Troisièmement, les émissions de dette des gouvernements africains sont souvent motivées par des considérations politiques plutôt que par un calendrier stratégique. Ce qui conduit alors à des entrées précipitées ou mal préparées. Celles-ci ont parfois lieu alors que le coût de la dette augmente à l’échelle mondiale, à l’approche des cycles électoraux ou quand les gouvernements sont confrontés à une crise financière causée par la baisse de leurs réserves.

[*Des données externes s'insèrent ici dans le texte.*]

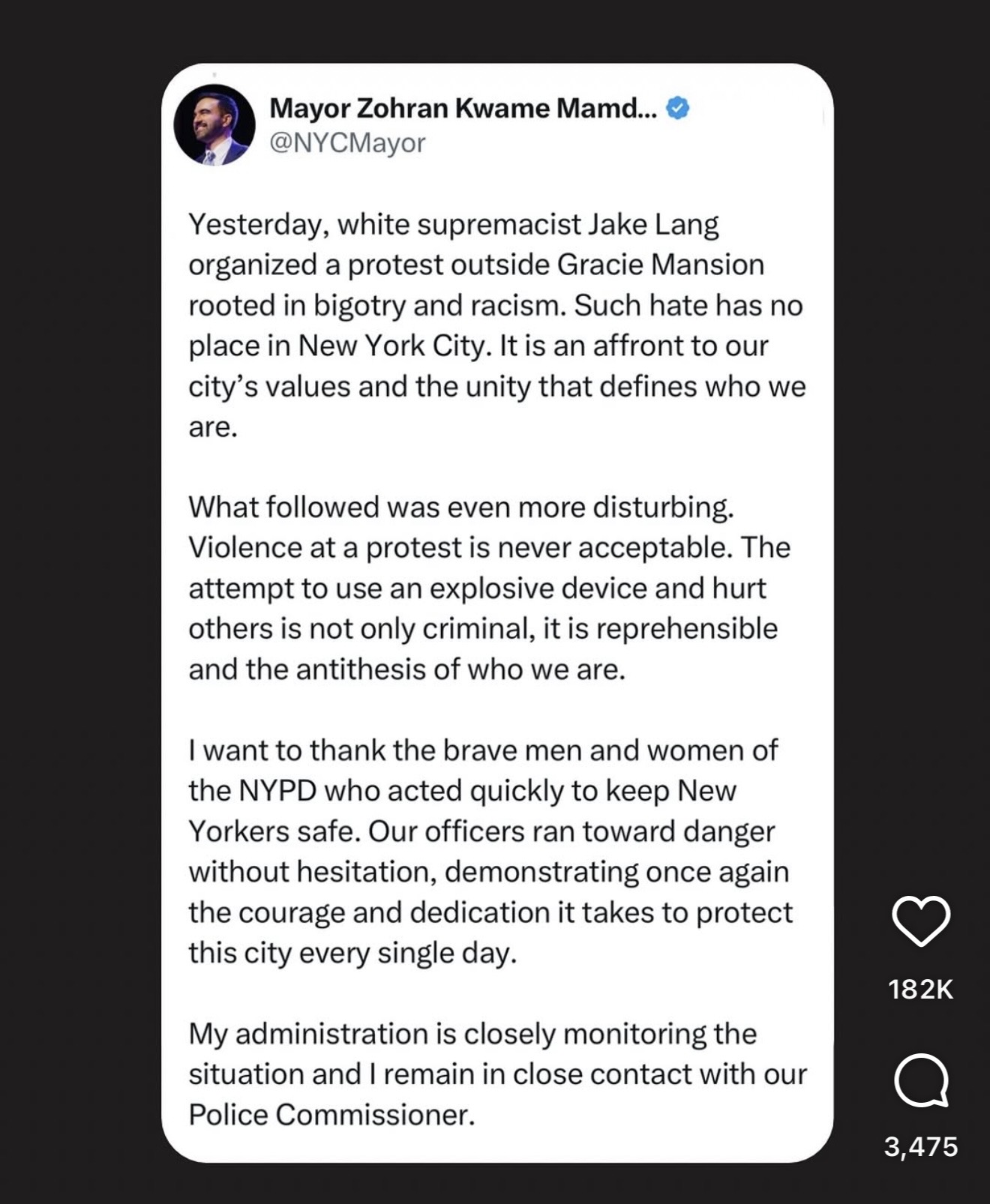Click "Police Commissioner." at the tweet's end
990x1204 pixels.
pos(332,1115)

Quatrièmement, les États africains abordent bien souvent le marché des euro-obligations avec un faible pouvoir de négociation. Ils dépendent fortement d’un petit groupe de banques d’investissement occidentales qui leur fournissent des conseils techniques pour gérer l’émission des obligations. Or ces banques ont tendance à privilégier leurs propres réseaux mondiaux de clients investisseurs. Leurs intérêts ne sont pas alignés avec l’objectif d’obtenir le taux le plus bas possible pour les émetteurs.

Facteur de la mauvaise évaluation

Les émetteurs africains acceptent souvent les indications de prix initiales des conseillers ainsi que des rendements élevés, même en cas de sursouscription. Alors que la demande pourrait justifier un rendement plus faible, les émetteurs africains ne parviennent pas à négocier une baisse des prix. Les syndicats d’émission n’ont aucun intérêt à obtenir le meilleur prix pour l’émetteur, car ils perçoivent des commissions sur les transactions.

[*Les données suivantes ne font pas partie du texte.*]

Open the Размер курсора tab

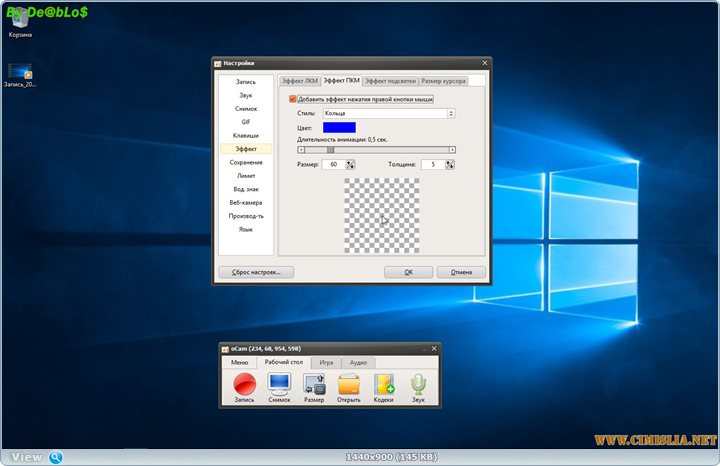(x=442, y=80)
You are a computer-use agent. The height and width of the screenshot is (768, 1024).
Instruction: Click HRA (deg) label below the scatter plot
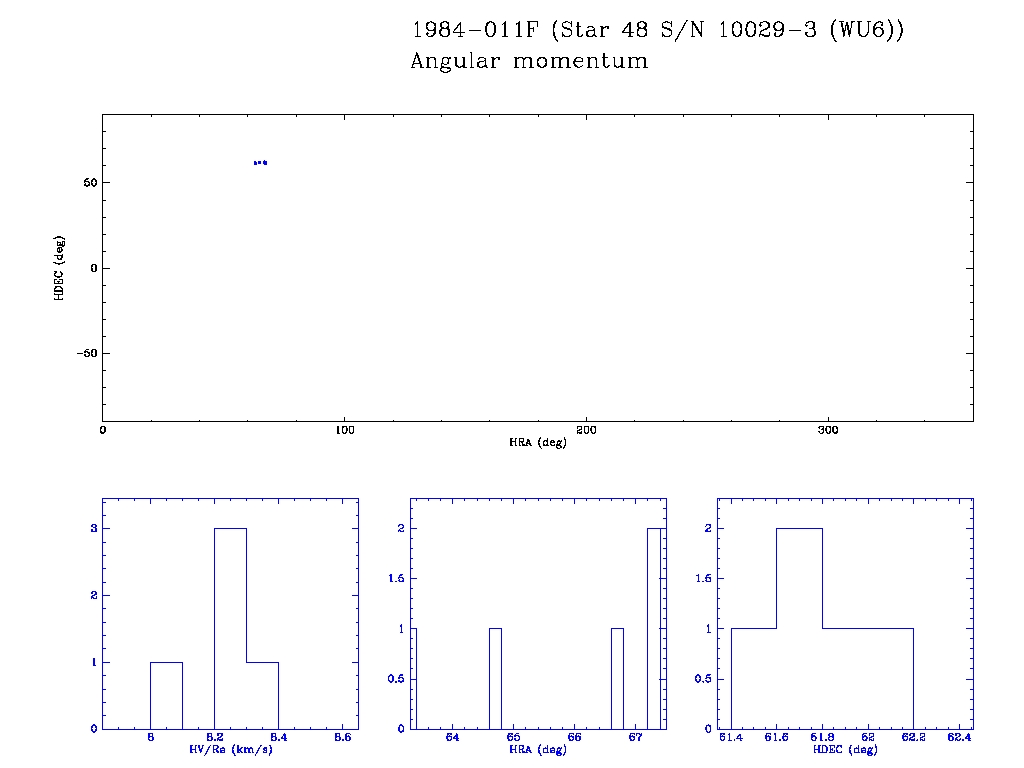click(537, 442)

Le rôle des syndicats d’émission obligataire est un facteur majeur de la mauvaise évaluation. Dans le cadre d’une émission obligataire, un syndicat est un groupe d’institutions financières qui structure l’obligation, fixe son prix et son marché (également appelé « bookbuilding »), souscrit la partie non vendue de l’obligation, vend l’obligation à ses investisseurs et veille au respect de la conformité et de la documentation. Ces syndicats fixent des taux d’intérêt nominaux plus élevés que nécessaire afin de se prémunir, de manière prudente, contre le scepticisme perçu des investisseurs.

Les gouvernements africains sont devenus des participants passifs plutôt que des acteurs actifs dans la fixation des prix. Les syndicats obligataires basés en Afrique sont systématiquement contournés, malgré le renforcement des capacités régionales et des réseaux de distribution. Enfin, il faut noter que les émissions obligataires sont également attribuées à des acheteurs offshore, écartant ainsi les investisseurs institutionnels locaux.

Briser le cycle de la mauvaise évaluation

Pour corriger la mauvaise évaluation systémique des euro-obligations et réduire les coûts du service de la dette, les pays africains doivent entreprendre des réformes.

Premièrement, les gouvernements doivent investir dans les capacités de gestion de la dette.

Deuxièmement, ils doivent surveiller activement les transactions sur le marché secondaire afin d’identifier les opportunités telles que les rachats et les échanges d’obligations qui pourraient améliorer le profil de la dette. L’analyse en temps réel des performances des obligations devrait servir de base aux conditions d’émission futures et aux stratégies de communication avec les investisseurs.

Troisièmement, les gouvernements doivent mettre en place des procédures institutionnelles pour la communication des données et s’engager de manière proactive auprès des investisseurs et des agences de notation. Cela permettra de remettre en question et d’influencer les hypothèses de risque. Les investisseurs ont besoin d’assurances cohérentes, notamment sur la possibilité de sortir facilement de leurs positions.

Quatrièmement, les pays africains doivent maintenir et surveiller des indices de référence actualisés provenant de pays comparables disposant de données de prix comparables. Sans comparaisons précises, il est e, effet difficile de savoir si les prix proposés par les syndicats pour les obligations sont équitables et exacts. Ces pays doivent cesser de se fier uniquement aux recommandations des banques d’investissement.

Enfin, les gouvernements du continent devraient impliquer au moins un membre du syndicat basé en Afrique, donner la priorité à l’allocation aux investisseurs institutionnels locaux et promouvoir des accords régionaux avec les banques internationales afin de garantir le transfert de connaissances et une participation équitable.